Static Selection¶
-
class
deslib.static.static_selection.
StaticSelection
(pool_classifiers=None, pct_classifiers=0.5, scoring=None, random_state=None, n_jobs=-1)[source]¶ Ensemble model that selects N classifiers with the best performance in a dataset
Parameters: - pool_classifiers : list of classifiers (Default = None)
The generated_pool of classifiers trained for the corresponding classification problem. Each base classifiers should support the method “predict”. If None, then the pool of classifiers is a bagging classifier.
- scoring : string, callable (default = None)
A single string or a callable to evaluate the predictions on the validation set.
- random_state : int, RandomState instance or None, optional (default=None)

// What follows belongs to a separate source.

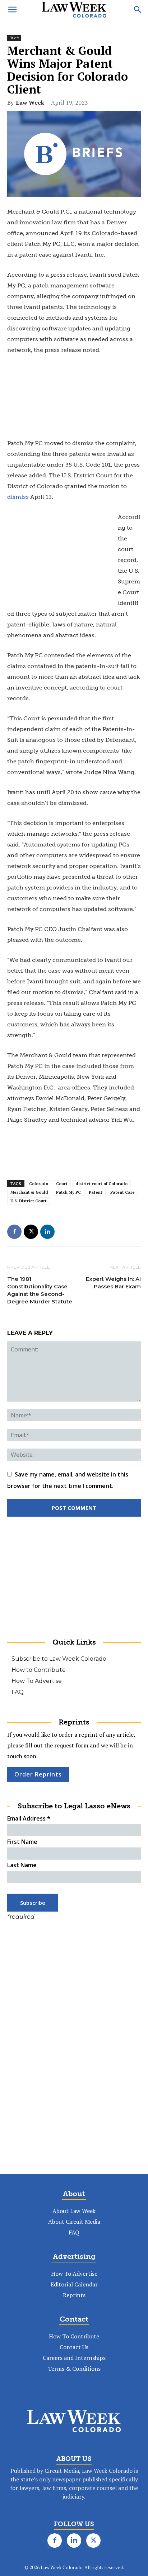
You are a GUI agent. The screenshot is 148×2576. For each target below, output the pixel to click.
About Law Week (74, 2211)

If int, random_state is the seed used by the random number generator; If RandomState instance, random_state is the random number generator; If None, the random number generator is the RandomState instance used by np.random.
- pct_classifiers : float (Default = 0.5)
Percentage of base classifier that should be selected by the selection scheme.
- n_jobs : int, default=-1
The number of parallel jobs to run. None means 1 unless in a joblib.parallel_backend context. -1 means using all processors. Doesn’t affect fit method.
References
Britto, Alceu S., Robert Sabourin, and Luiz ES Oliveira. “Dynamic selection of classifiers—a comprehensive review.” Pattern Recognition 47.11 (2014): 3665-3680.
Kuncheva, Ludmila I. Combining pattern classifiers: methods and algorithms. John Wiley & Sons, 2004.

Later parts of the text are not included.